In the last two decades, changes in the values society attaches to all the resources that land has to offer have found political expression with most State Governments altering legislation, or its management expression, relating to clearing and to pastoral management. The motivation has been a long-term concern about sustainability, and the expensive experience that the past approaches were not perfect.
Given these changes, what are the dynamics of landcover change?
It is surprising, given the pivotal role of this question, that it cannot be accurately answered; see Biodiversity Unit (1995).
An aggregate, non-spatial summary from data held by the ABS has been compiled but not yet published by Bullen (F. Bullen, personal communication). This time series shows the great expansion of clearing post-World War II. This clearing was both for cereal crops (WA, SA, NSW and Qld) and for pastures (principally Qld).

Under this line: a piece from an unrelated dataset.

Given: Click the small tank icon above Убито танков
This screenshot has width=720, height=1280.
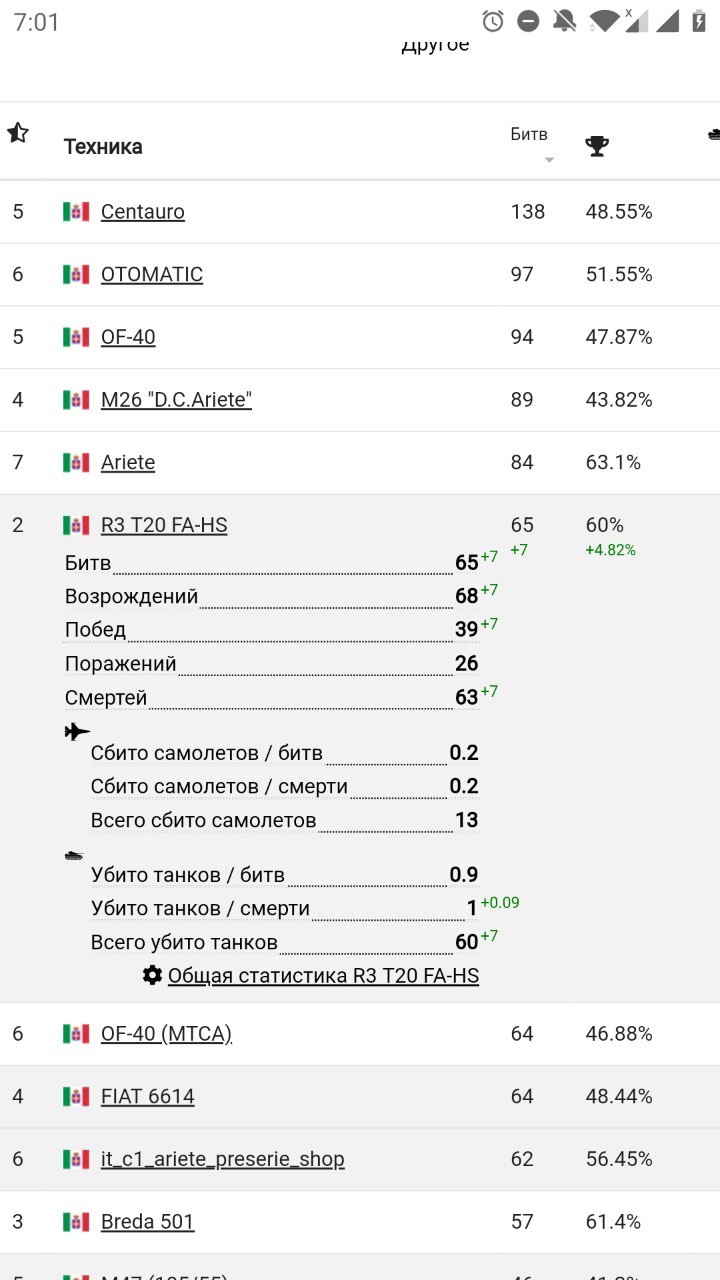Looking at the screenshot, I should 74,855.
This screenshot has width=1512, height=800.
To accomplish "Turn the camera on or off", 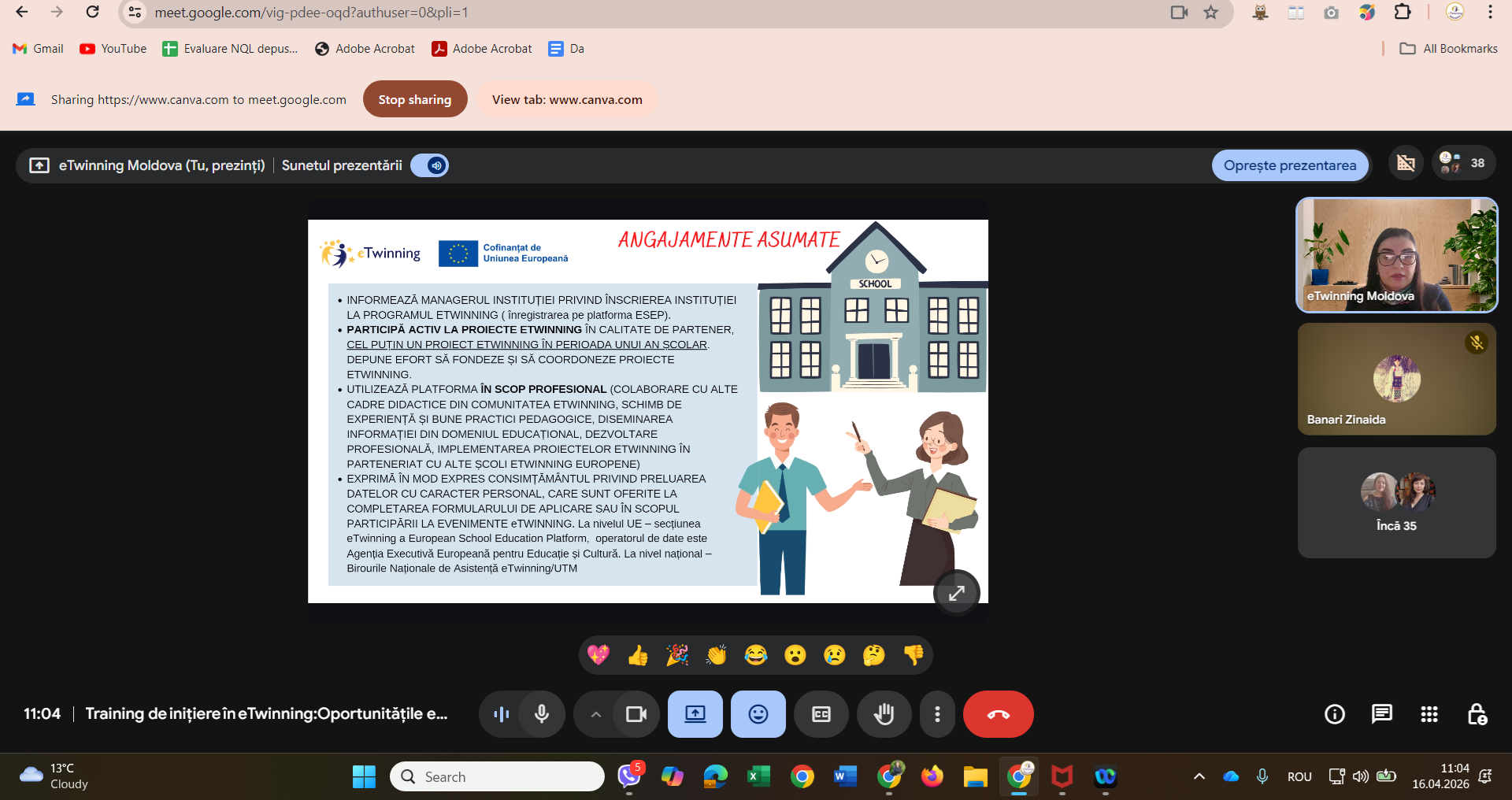I will (x=636, y=714).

Noting that these ABS figures report less than 50% of the area that we have found to be thinned and cleared, they also suggest that clearing is slowing. However, non-systematic sampling surveys using satellite data show the loss of uncleared remnants within the core agricultural land continues; Graetz et al (1992), Sivertsen (1994). In terms of biotic erosion, the loss of these remnants is far more critical than indicated by their small areas.
The historical time course of clearing for crops and pastures. Since the beginning of this century, the area cleared for pastures has exceeded that for crops culminating in a marked expansion from 1950 onwards.
Land management decisions at the level of the individual and of governments will continue to influence the rate and direction of the process of biotic erosion. The objective of this project was to provide a contemporary assessment of the landcover condition of the continent. This assessment in a small way will support that decision making.